## [Given passage]
Chris Knipe wrote:
Hi,

Is it possible to left join the same data twice?

Yes.

TBL ONE:
LocationID Location, varchar(100)


TBL TWO:
DepartureID,
ArrivalID,
Time

SELECT tlb1.DepartureLocation AS Departure, tbl1.DepartureLocation AS Destination LEFT JOIN DepartureLocation ON tlb2.DepartureID=tlb1.LocationID LEFT JOIN DepartureLocation ON tbl2.ArrivalID=tbl1.LocationID ORDER BY tbl2.Time etc etc etc


I get

ERROR 1066 (42000): Not unique table/alias: 'tbl1'

The statement above looks a bit strange, there is no FROM clause, and there seems to be 4 tables involved, named tbl1, tlb1, tbl2 and tlb2? According to your table description above, there is no column named "DepartureLocation"? According to the query, it seems like a table has that name?

## [Supplied data]
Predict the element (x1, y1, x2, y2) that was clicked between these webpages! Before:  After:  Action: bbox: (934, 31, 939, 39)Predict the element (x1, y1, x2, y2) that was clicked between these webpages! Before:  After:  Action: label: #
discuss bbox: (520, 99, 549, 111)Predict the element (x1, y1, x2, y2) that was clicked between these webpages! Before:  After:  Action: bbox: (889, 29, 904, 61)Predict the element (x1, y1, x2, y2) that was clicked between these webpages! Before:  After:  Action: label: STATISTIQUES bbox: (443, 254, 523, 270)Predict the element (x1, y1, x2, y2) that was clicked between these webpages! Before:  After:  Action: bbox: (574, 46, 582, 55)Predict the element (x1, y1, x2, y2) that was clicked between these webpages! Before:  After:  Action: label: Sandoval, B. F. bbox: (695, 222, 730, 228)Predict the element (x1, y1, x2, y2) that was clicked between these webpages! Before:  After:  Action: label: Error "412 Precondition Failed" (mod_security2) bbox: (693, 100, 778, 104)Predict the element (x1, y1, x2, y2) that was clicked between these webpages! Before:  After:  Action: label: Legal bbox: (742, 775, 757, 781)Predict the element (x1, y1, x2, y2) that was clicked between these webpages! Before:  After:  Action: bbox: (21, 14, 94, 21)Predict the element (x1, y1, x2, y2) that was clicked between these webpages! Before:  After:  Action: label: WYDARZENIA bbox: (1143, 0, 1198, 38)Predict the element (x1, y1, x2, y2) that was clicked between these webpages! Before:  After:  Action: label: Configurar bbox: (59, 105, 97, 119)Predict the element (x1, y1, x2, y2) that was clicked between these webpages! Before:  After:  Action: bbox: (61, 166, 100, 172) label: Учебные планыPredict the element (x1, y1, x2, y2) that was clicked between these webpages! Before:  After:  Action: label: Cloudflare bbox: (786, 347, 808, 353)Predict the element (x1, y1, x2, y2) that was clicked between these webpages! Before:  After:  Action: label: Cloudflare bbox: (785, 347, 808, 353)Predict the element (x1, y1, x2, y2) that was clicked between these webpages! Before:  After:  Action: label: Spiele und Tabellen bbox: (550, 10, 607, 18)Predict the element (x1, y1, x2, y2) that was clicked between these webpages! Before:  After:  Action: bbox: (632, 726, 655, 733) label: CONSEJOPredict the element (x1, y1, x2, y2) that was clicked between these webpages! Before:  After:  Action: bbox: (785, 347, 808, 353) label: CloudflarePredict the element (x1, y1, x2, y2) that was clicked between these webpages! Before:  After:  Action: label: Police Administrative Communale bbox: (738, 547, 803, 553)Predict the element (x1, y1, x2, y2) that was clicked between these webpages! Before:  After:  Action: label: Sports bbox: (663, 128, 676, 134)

## [Exercise directions]
From the message about joining a table twice, copy word for word the passage from "ERROR 1066 (42000): Not" to "has that name?".

## [Written answer]
ERROR 1066 (42000): Not unique table/alias: 'tbl1'

The statement above looks a bit strange, there is no FROM clause, and there seems to be 4 tables involved, named tbl1, tlb1, tbl2 and tlb2? According to your table description above, there is no column named "DepartureLocation"? According to the query, it seems like a table has that name?